I have a few ideas.
Any radio antenna outside the dome would eventually fall into disrepair with nobody going out to fix them and fail. Antennas inside the domes would be attenuated by the dome, which would presumably be built with metal parts to create a Faraday cage as well as just plenty of mass to diminish RF power. Increasing the power to break through could threaten people's health in the dome (as in turning the dome into a virtual microwave oven), interfere with vital equipment (medical equipment, internal radio networks, power distribution, etc.), and perhaps other issues.
There is such a thing as ELF radio communications through the dirt and water. This requires very large antennas, a lot of power, and even then achieves very low data rates. I would think that given the overwhelming desire people have to communicate, and that this problem is not likely to sneak up on people, that plans would be made to maintain these systems even with considerable cost. Cutting people off will be difficult as ELF communications is well documented and anyone able to maintain a city sized dome should be able to build antennas and transceivers. It would take a lot in my mind to get people to abandon this as a means to communicate, even if it was at a data rate measured in bits per hour.

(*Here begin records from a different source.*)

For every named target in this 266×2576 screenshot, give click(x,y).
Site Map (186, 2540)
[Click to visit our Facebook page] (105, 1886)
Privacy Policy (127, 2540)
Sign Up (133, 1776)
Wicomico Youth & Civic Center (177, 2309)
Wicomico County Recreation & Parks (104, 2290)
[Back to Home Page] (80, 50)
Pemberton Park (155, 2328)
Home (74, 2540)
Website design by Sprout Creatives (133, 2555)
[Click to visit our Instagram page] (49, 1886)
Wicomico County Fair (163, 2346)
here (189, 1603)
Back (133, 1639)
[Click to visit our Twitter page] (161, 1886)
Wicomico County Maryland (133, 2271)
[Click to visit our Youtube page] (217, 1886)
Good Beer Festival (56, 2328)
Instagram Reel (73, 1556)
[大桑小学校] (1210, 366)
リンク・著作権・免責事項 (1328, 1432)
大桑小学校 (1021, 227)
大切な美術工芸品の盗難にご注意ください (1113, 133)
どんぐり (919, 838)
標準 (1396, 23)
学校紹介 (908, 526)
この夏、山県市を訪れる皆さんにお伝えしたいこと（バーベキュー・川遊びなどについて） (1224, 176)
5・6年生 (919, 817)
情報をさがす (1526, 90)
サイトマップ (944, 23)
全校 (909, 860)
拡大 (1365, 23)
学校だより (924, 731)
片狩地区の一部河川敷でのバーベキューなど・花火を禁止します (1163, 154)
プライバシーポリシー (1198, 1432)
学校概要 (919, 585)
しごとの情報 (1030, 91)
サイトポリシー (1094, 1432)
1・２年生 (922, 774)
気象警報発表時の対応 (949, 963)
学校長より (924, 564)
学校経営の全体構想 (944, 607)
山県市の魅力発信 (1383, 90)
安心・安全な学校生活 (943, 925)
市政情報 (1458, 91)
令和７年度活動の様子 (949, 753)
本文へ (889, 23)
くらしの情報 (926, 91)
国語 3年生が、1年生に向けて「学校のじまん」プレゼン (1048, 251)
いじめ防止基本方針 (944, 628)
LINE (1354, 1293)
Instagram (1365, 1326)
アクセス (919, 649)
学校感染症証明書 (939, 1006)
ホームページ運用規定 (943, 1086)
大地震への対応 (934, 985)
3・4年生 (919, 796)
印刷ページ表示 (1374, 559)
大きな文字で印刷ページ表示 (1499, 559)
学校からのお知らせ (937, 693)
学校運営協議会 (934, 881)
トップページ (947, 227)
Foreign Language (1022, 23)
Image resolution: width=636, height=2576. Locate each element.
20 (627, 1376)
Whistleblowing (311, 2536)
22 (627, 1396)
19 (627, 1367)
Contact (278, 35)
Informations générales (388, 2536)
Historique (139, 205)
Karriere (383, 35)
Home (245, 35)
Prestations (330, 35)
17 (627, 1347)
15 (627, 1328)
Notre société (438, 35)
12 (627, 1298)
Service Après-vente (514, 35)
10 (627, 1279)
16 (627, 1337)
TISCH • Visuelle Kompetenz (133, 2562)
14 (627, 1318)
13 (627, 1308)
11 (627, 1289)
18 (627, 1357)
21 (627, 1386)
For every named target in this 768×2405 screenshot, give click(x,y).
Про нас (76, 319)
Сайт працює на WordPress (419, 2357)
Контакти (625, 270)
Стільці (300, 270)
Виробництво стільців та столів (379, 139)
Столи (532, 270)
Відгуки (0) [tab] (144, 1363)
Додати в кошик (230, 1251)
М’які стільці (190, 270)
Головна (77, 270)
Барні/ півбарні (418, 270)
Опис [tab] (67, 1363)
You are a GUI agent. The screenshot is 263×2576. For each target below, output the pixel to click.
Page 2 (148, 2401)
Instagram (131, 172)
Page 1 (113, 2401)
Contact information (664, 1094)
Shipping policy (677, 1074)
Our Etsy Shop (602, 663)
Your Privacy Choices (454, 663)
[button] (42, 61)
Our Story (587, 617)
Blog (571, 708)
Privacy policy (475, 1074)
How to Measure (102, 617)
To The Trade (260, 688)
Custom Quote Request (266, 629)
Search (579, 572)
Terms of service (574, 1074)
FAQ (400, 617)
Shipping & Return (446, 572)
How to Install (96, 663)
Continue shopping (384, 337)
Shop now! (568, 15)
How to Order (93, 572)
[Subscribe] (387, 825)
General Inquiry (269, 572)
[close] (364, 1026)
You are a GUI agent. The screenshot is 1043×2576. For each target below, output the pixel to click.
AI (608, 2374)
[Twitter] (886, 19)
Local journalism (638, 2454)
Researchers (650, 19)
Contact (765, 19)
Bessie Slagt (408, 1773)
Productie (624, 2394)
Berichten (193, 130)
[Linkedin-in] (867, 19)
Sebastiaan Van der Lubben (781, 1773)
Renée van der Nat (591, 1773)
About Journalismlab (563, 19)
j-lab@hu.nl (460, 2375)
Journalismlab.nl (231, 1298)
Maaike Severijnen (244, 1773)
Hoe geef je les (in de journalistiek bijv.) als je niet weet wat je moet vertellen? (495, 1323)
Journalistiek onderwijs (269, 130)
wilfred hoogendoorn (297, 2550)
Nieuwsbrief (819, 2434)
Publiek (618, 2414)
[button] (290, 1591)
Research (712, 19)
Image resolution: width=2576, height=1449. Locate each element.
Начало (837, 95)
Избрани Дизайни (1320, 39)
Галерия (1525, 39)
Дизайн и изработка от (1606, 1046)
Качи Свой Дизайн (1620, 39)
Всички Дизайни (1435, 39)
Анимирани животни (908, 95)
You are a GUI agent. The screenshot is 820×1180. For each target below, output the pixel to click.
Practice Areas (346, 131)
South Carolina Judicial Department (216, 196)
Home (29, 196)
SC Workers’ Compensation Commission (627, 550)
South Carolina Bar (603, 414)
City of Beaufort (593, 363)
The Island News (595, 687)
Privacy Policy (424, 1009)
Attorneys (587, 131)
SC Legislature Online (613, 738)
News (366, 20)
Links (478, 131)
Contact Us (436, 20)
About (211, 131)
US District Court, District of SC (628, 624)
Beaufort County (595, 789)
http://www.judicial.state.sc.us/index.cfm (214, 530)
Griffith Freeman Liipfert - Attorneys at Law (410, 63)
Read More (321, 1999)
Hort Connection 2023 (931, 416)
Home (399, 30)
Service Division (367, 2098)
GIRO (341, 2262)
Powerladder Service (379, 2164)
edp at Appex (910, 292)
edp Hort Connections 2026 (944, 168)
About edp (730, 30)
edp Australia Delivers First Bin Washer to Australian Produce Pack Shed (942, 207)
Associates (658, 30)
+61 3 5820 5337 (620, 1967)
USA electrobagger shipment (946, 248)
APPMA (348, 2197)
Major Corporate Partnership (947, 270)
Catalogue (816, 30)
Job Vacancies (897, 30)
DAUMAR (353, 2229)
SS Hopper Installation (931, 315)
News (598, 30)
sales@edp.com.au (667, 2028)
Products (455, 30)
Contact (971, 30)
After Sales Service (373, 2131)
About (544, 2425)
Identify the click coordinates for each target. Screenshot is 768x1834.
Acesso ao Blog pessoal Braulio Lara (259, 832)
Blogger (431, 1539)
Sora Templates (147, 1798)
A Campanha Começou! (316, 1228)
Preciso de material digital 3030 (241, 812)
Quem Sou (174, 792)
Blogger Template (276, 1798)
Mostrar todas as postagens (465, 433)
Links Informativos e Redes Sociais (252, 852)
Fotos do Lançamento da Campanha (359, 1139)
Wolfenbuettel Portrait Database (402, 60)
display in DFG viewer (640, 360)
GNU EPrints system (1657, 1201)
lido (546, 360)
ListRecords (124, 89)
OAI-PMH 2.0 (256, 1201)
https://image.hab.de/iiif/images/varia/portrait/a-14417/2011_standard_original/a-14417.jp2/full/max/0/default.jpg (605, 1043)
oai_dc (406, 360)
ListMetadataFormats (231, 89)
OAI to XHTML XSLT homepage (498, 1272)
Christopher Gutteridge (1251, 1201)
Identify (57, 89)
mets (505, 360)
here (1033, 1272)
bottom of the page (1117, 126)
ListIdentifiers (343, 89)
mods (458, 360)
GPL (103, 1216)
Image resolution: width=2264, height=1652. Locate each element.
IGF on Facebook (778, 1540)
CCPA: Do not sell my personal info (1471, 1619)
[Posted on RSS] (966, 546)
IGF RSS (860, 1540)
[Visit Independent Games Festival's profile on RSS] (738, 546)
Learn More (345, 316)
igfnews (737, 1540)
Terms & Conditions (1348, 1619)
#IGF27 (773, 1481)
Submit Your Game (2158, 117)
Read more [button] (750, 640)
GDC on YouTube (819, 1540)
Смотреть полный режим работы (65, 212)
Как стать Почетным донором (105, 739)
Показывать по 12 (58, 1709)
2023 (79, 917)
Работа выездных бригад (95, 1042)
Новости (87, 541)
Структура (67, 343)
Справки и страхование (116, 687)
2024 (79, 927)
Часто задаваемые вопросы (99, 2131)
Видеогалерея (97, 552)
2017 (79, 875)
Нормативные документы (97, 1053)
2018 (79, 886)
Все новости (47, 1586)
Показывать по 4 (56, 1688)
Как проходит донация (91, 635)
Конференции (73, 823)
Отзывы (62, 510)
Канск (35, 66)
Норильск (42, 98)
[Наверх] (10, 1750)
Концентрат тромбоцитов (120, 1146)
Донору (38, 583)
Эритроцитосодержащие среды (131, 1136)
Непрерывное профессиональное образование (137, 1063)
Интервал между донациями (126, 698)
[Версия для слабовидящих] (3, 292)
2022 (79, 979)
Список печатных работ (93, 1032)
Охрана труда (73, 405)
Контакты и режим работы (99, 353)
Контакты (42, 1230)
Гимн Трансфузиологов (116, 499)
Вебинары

After some thought on this and reading some of the other answers I believe it's just too easy to build an effective ground penetrating radio communications network. Ham radio operators are playing with this kind of equipment now. https://en.wikipedia.org/wiki/2200-meter_band
I'm thinking that people would have to be afraid to transmit anything. I believe a better answer is a combination of what others came up with. Consider a non-biological virus that is attracted to RF energy. Transmitting anything attracts the virus to the source. The early attempts to fight the virus left behind long lasting RF generators in locations far from population centers that pump out RF noise like crazy. These would be powered by solar power, wind, hydro, nuclear batteries, or anything else that they could contrive that could keep going unattended for decades or even centuries. This keeps most, but not all, of the virus around these locations but makes radio communications difficult worldwide.
Even that might not stop people from trying. And succeeding.
There's no people outside the domes to pose a threat, right? So this isn't a case of a zombie apocalypse of people roaming about looking for domes that could provide clothing, shelter, and brains to eat.
We have radio modulation systems that can operate below the noise floor. This makes the radio source difficult to track for intelligent humans, a mindless virus that is attracted to RF energy could be easily fooled with RF noisemakers while radio network can still communicate. Such communication schemes and frequencies are standardized and known by militaries, ham radio operators, airlines, and so on. Someone is gong to know how they work, and for people that don't these things are written down in books.
A virus is not likely to stop people from communicating by radio. A non-biological virus attracted by RF energy isn't likely to either. Can this virus turn people into zombies? Radio wave seeking zombies? Can the RF seeking non-biological virus eat through the dome materials? That might scare people enough to stop trying. Maybe.